Images appear in the records below; leave them out and repeat everything else exactly.

The data:
+ + +

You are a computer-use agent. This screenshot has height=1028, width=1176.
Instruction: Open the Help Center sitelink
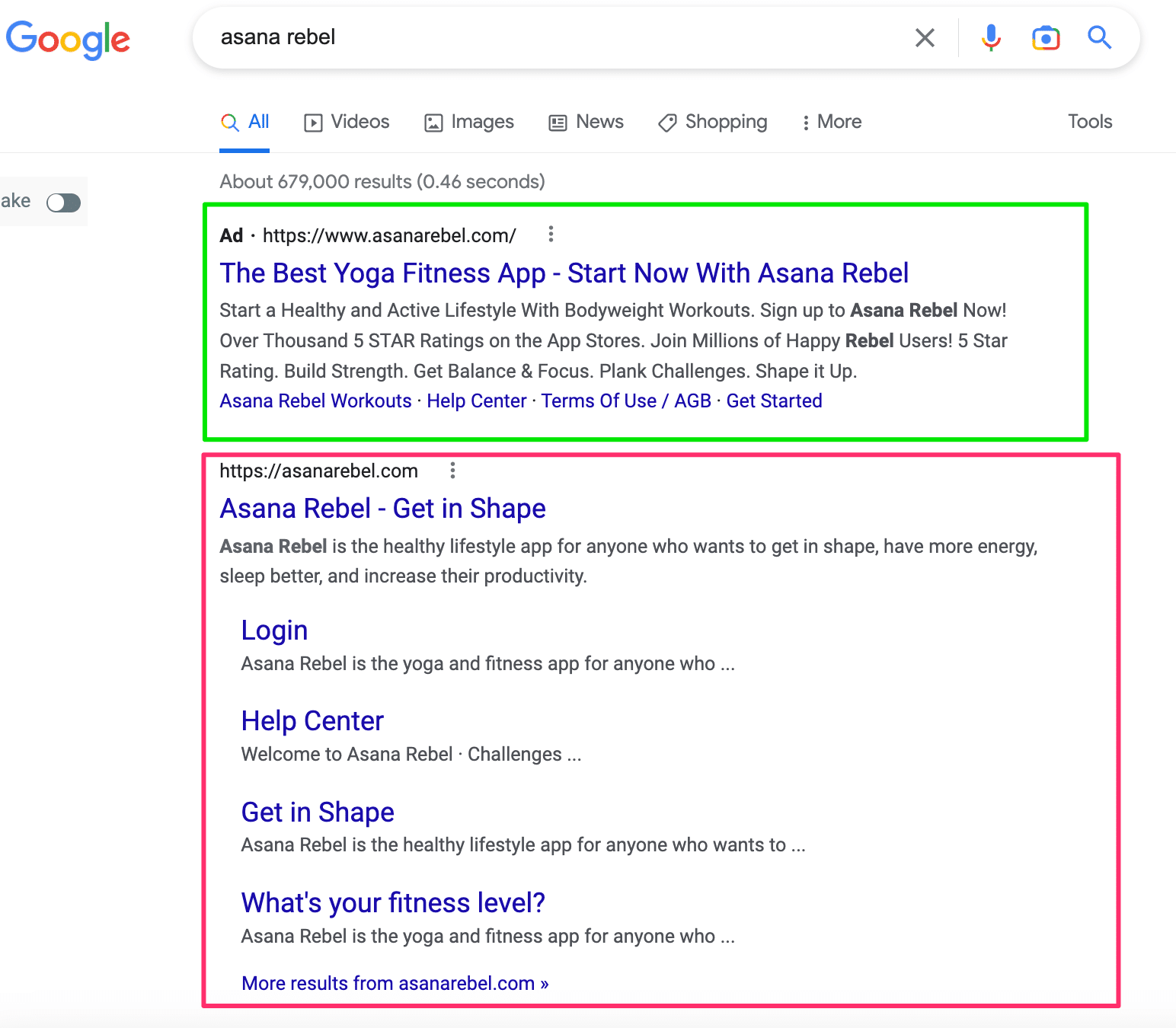click(312, 720)
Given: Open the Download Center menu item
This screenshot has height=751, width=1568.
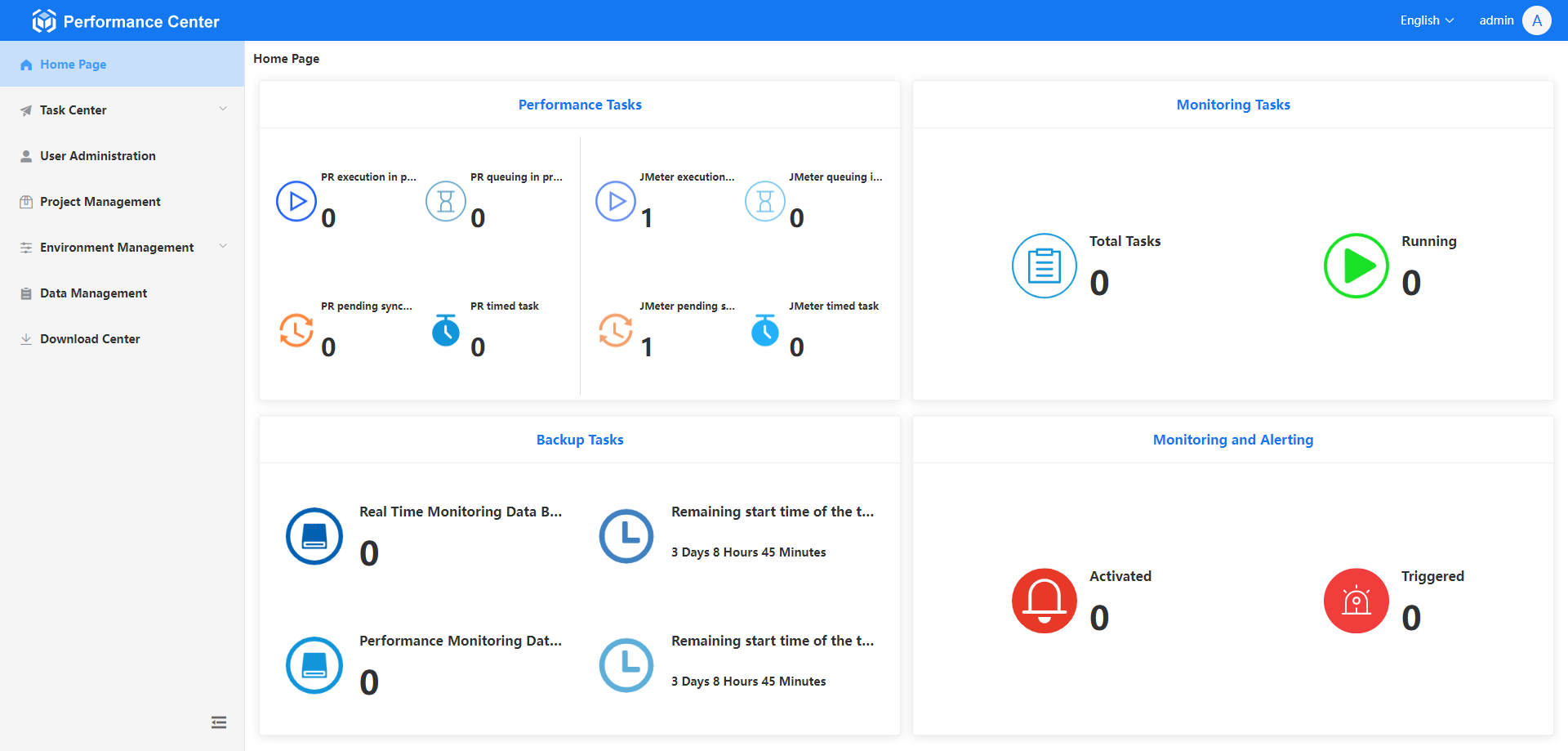Looking at the screenshot, I should [90, 339].
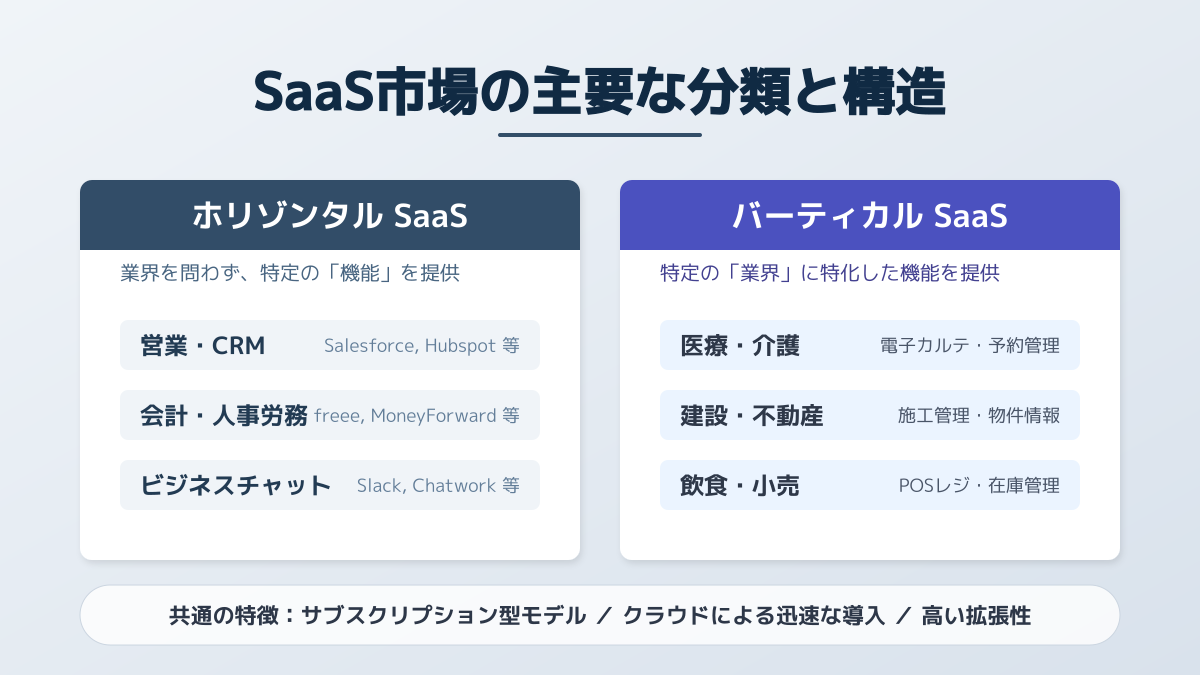
Task: Click the 電子カルテ・予約管理 text
Action: coord(969,346)
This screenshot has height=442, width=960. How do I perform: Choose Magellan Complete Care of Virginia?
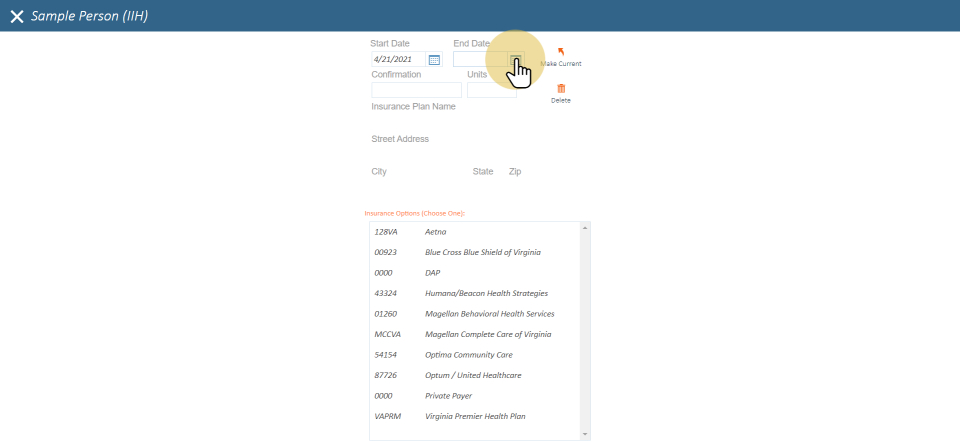tap(487, 334)
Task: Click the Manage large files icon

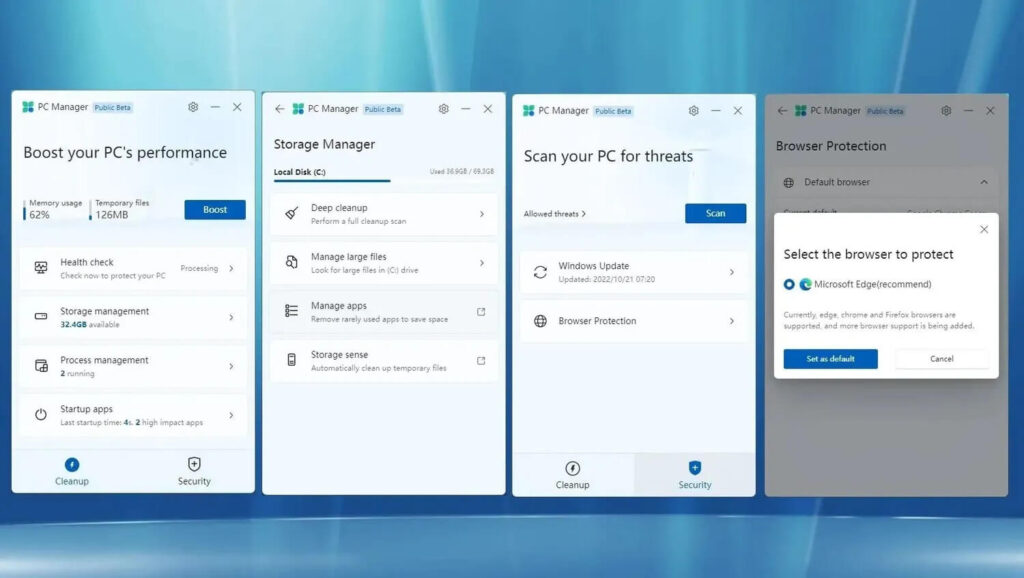Action: click(291, 262)
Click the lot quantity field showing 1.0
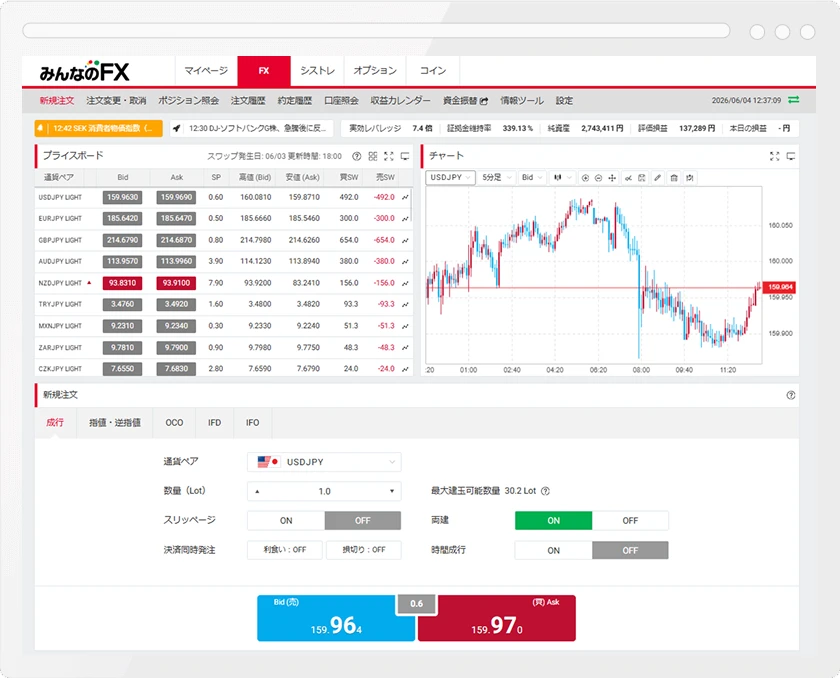 (x=324, y=491)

+ + +

Task answer:
You are a computer-use agent. This screenshot has height=1028, width=1176.
Instruction: Open the Help Center sitelink
click(312, 720)
Given: Open the Download Center menu item
This screenshot has height=751, width=1568.
Looking at the screenshot, I should [90, 339].
Task: Click the 電子カルテ・予約管理 text
Action: coord(969,346)
This screenshot has height=442, width=960. How do I perform: Choose Magellan Complete Care of Virginia?
tap(487, 334)
Task: Click the Manage large files icon

Action: click(291, 262)
Click the lot quantity field showing 1.0
 (x=324, y=491)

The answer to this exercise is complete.